**Task requirements**
Could you transcribe the entries below exactly, without any of the pictures?

**Supplied entries**
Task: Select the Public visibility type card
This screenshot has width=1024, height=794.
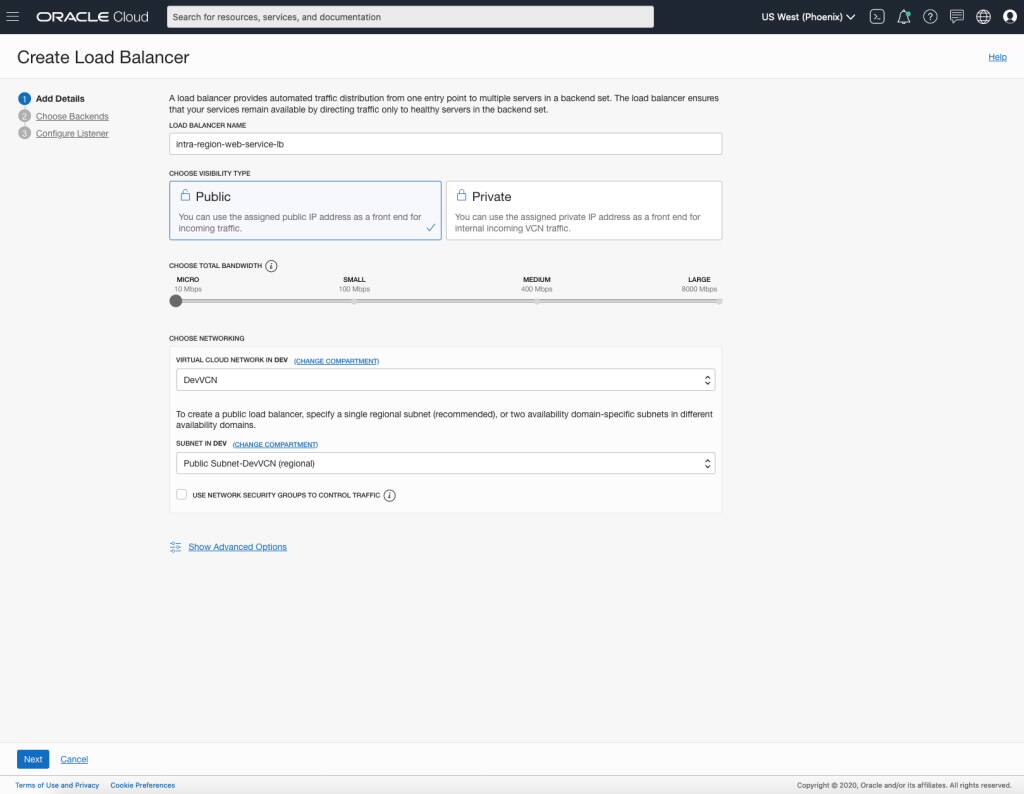Action: pyautogui.click(x=305, y=210)
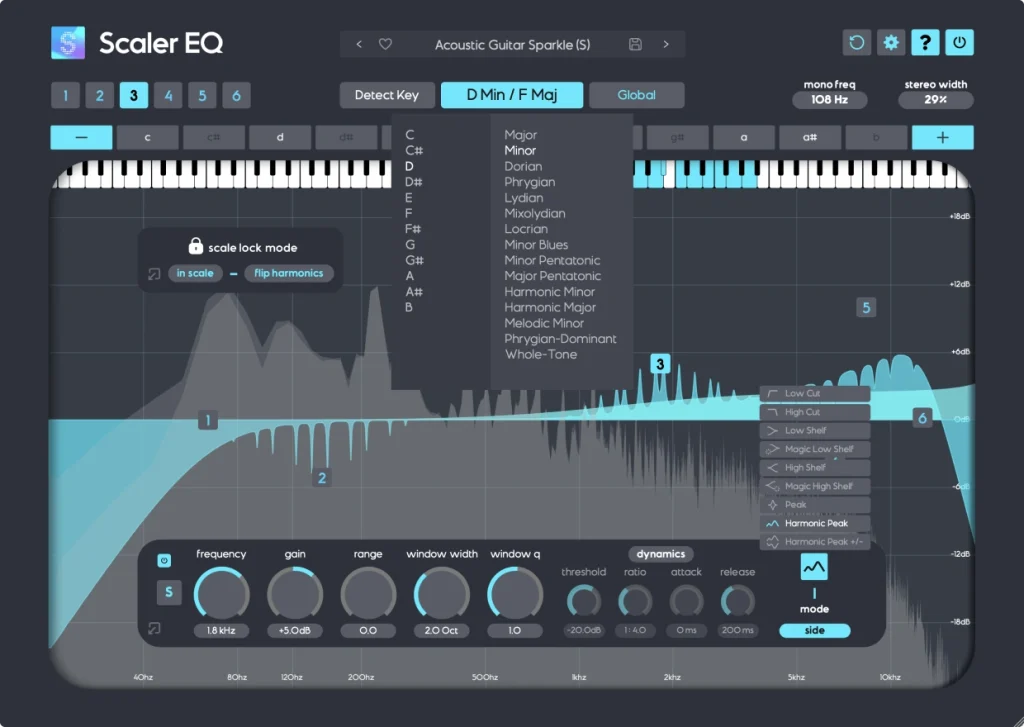Click the flip harmonics button
Screen dimensions: 1024x727
coord(289,272)
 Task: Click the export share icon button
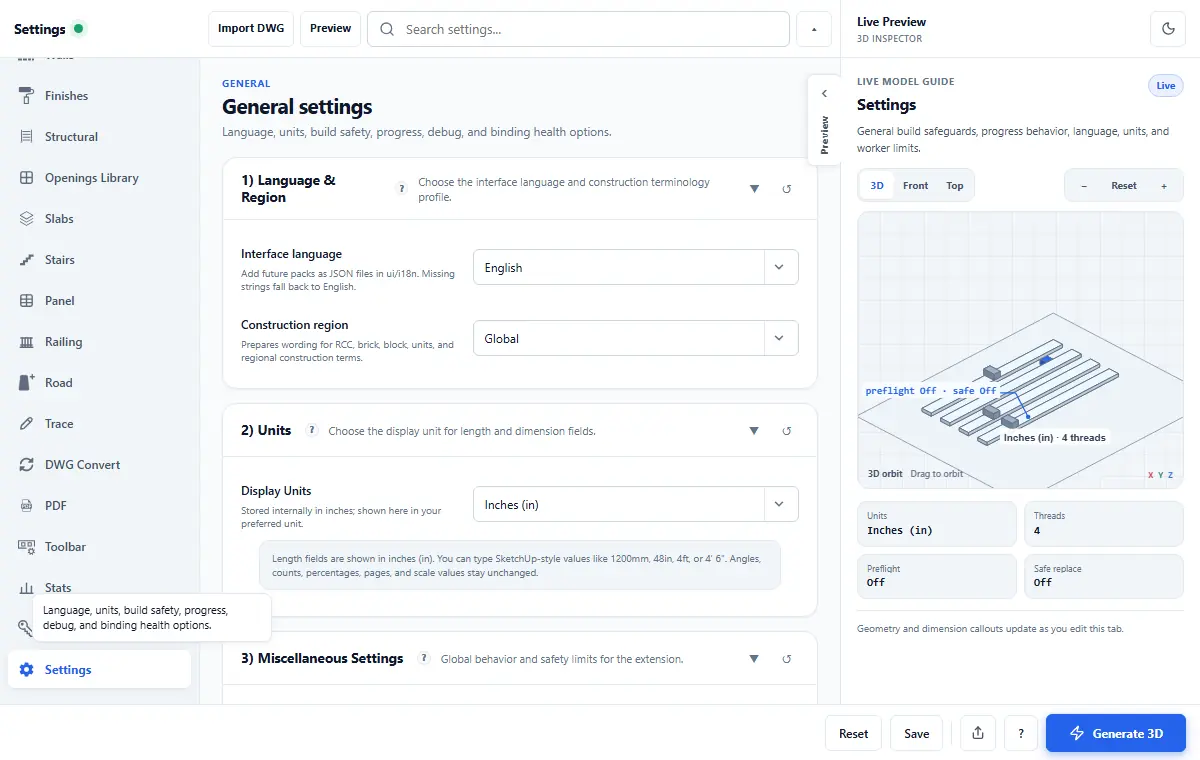coord(978,733)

**Written reply**
Task: Select the Public visibility type card
This screenshot has width=1024, height=794.
Action: pyautogui.click(x=305, y=210)
Click the flip harmonics button
Screen dimensions: 1024x727
coord(289,272)
 Task: Click the export share icon button
coord(978,733)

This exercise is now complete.